My husband has always been reasonably understanding with illness, as I have had endometriosis for 13 years and have often been in severe pain. But it seems that since I was diagnosed with primary Sjogrens his empathy meter has gone offline. When I told him what the rheumy told us to expect he just said 'oh' and if I say my joints are aching and I'm really tired, he says "I'm tired too" or "Oh yes, my arm's been hurting too". No offer to do the chores, the cooking, etc when all I need is to be flat out on the couch. :sigh: So I can certainly appreciate how your friend's comments make you mad.

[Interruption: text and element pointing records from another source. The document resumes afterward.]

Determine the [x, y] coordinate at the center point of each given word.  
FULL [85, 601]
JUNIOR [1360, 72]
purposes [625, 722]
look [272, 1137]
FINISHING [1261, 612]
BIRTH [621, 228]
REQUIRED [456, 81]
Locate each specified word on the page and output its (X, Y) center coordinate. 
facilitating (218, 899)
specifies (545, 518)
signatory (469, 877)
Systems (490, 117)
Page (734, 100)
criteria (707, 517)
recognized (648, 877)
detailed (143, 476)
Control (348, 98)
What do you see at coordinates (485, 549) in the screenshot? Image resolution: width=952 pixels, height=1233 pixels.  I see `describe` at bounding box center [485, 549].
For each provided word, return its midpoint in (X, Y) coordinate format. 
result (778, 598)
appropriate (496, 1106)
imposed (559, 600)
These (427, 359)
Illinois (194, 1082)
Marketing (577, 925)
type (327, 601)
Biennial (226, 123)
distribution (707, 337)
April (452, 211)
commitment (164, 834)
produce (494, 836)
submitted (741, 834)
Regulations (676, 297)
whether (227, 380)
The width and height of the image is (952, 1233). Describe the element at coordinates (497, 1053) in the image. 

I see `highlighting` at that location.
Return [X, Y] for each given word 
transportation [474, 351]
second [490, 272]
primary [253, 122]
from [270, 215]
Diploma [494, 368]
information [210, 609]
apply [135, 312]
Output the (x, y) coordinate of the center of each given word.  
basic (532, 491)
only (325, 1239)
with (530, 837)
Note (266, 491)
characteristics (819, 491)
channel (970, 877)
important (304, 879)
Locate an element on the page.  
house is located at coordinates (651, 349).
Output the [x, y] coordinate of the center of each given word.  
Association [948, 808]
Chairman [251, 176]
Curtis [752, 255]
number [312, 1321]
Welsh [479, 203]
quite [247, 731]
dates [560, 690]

When I found the site and the message board it meant a great deal. The people on here inspire me and it feels like I'm not alone. And now you know that you aren't alone either. :whisper:

Take care Melody and continue to bite your tongue - they don't know their words hurt and frustrate you. It's their ignorance not yours.
Rita

Melody2
08-05-2005, 09:49 PM
Thanks for the replies, it means a lot to me. rwb200, I got a chuckle out your mention there are no pills for stupidity. :P Bugsy, thanks for sympathizing with the baby situation. We're the only ones out of our friends now and people keep mentioning about 'when' we have kids though they know the situation...I guess they don't really understand 'when' possibly could be 'never'. We just take it one day at a time and try not to think too far into the future. I share your feelings.

Thank-you everyone for sharing your support and stories. I definitely feel much better again now and feel better equipped once again on how to handle these sorts of frustrating comments and emotions.

Take care, :love: :love: :love: to you all.